Today, however, there is barely enough natural nitrogen in our biosphere to feed half of the Earth’s approximately eight billion people. But humanity survives, even thrives, thanks to our intelligence: we have discovered how to make “synthetic nitrogen” and it has changed the game of life.
It is also a climate change because “nitrous oxide, N2O, the main GHG [or greenhouse gas] resulting from the use of nitrogen fertilizers, is one of the three main drivers of global warming, behind carbon dioxide and methane.
Pound for pound, however, “N2O has about 300 times the warming effect of CO2.” Worse, “with an atmospheric residence period of more than 100 years, the N2O emitted today will… disrupt the climate well into the 22nd century.”
These two facts – that we use more nitrogen than our biosphere can handle and that this extra nitrogen is a key driver of GHG put nitrogen – and in turn, one of its biggest users, l farming – directly in the crosshairs of climate change advocates.
And not only farmers for whom synthetic fertilizers are essential inputs for cereal production, but also livestock farmers like those in the Netherlands whose 1.6 million dairy cows contribute significantly to nitrogen emissions in Europe.
Indeed, the Netherlands recently adopted the 50% reduction in N2O emissions recommended by the European Union as the main method to combat climate change. The move understandably angered farmers who, according to the August 20 New York Times, have “burned hay and manure along highways, dumped trash on roads…and blocked food distribution centers with tractors” to record their fury.

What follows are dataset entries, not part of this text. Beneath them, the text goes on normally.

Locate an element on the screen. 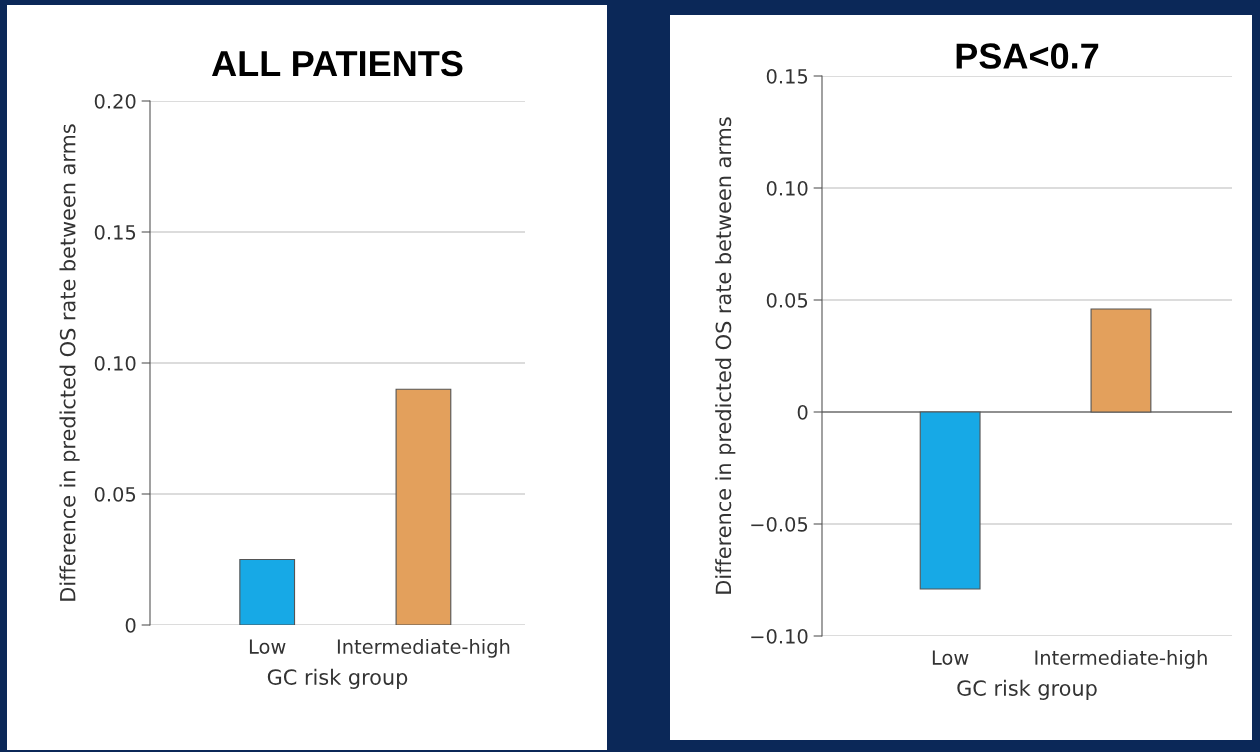  y-tick-label: −0.10 is located at coordinates (780, 636).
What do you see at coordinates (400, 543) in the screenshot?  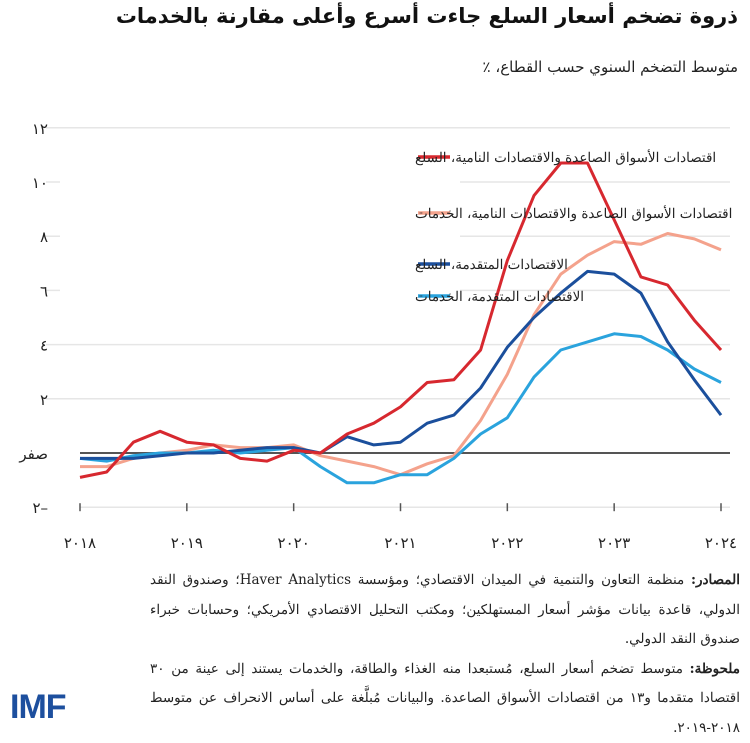 I see `x-tick-label: ٢٠٢١` at bounding box center [400, 543].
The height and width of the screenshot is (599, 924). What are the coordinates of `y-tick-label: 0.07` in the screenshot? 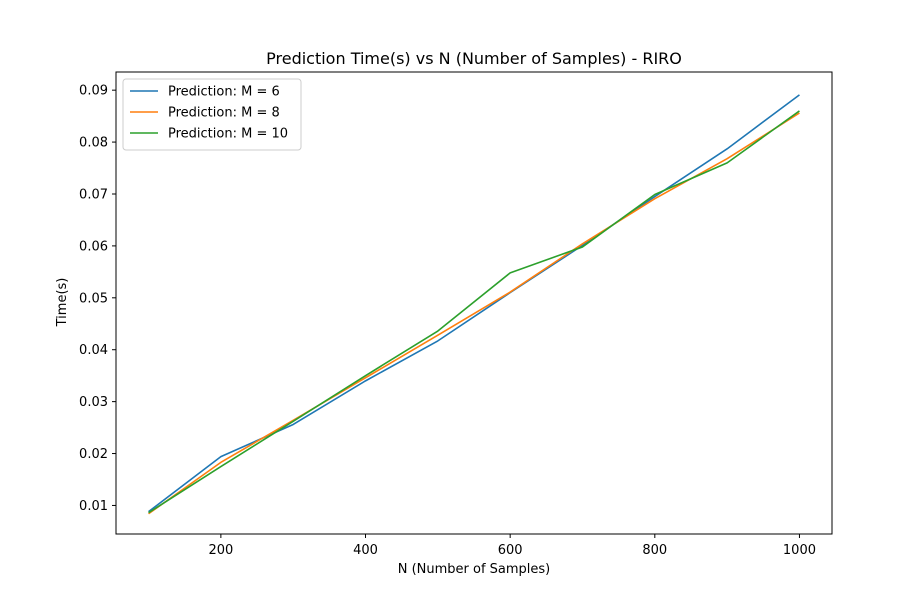 It's located at (94, 194).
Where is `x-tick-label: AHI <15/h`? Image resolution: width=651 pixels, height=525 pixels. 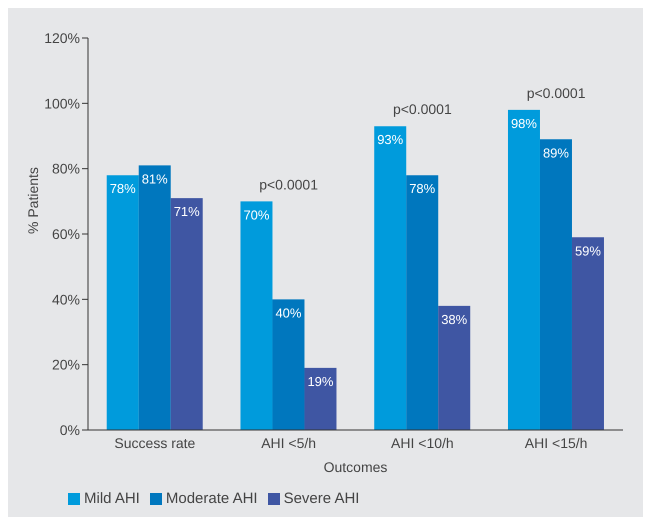
x-tick-label: AHI <15/h is located at coordinates (556, 442).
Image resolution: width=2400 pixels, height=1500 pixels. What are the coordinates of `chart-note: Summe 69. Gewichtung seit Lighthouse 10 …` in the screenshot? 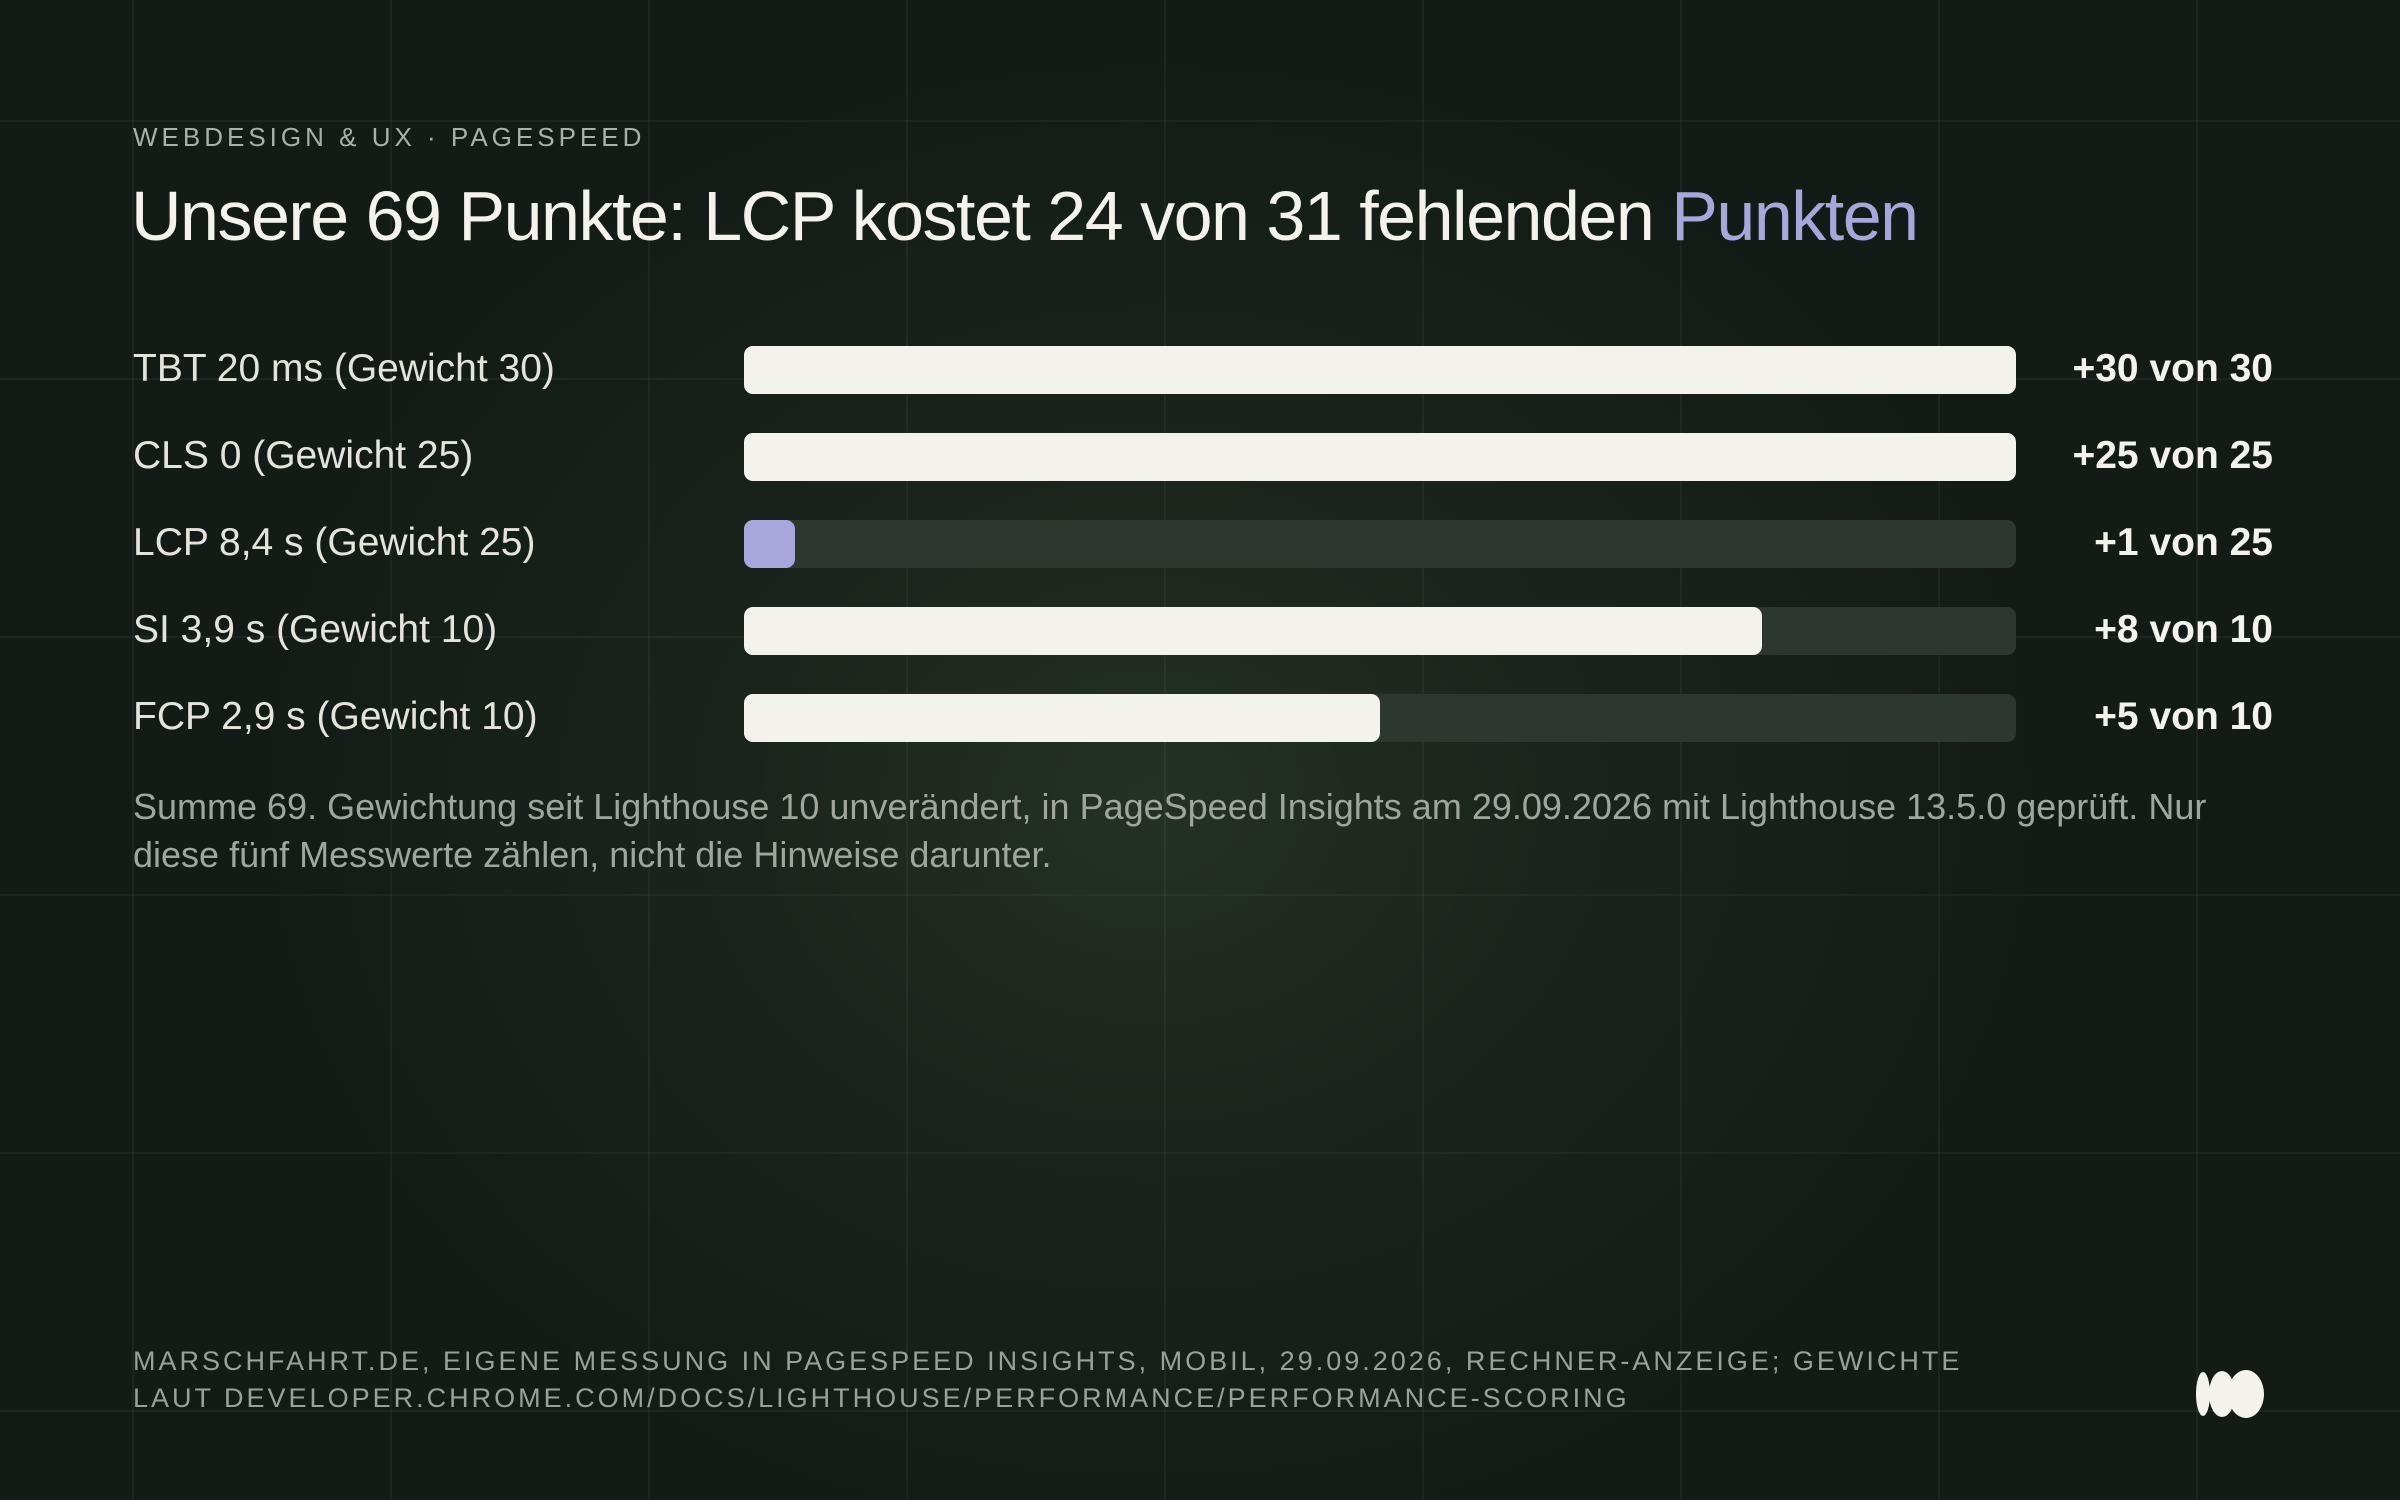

The NFU-C report anticipates this well-founded anger and responds directly to it. “The (F)armers do nothing wrong” by using fertilizers, he stresses. “Our levels of nitrogen use are functions…of major economic, material and food flows and patterns…driven by concerted corporate and government policies at the highest levels.”
In short, our personal, national and international fear of hunger dictates a food system where “farmers are embedded in a multi-trillion dollar system that drives yields, production, exports, [and] profits of agribusiness” in a “relentless push towards endless growth”.
Acknowledging this fact won’t make it easier or less “risky” for farmers to “give up fertilizer and get out [this] economic logic… Instead, the rules of the game must be changed,” writes Qualman. “Incentives need to be changed. Market power needs to be rebalanced… We need to get less of what we need from industry and more from biology.
If, for example, he suggests, Canada has “reduced” its use of nitrogen fertilizers from “perhaps a third” to “the amount [used] in the period 2008-2010”, there would be “significant net benefits” for farmers and the environment.
But farmers can’t foot the full bill for needed changes in fertilizer use that would be good for both farms and the environment, Qualman said in a phone interview. “These significant costs would be shared by the government” because the main benefit, “a better environment”, would benefit everyone.
And it’s not a ‘for or against’ fight because ‘it’s likely that most farmers, other citizens and policy makers will be against continuing [nitrogen’s] massive overuse.
If, of course, we don’t want to cook our own goose, uh, duck, first.
The Farm and Food File is published weekly in the United States and Canada. Past chronicles, events and contact details are posted on www.farmandfoodfile.coMr.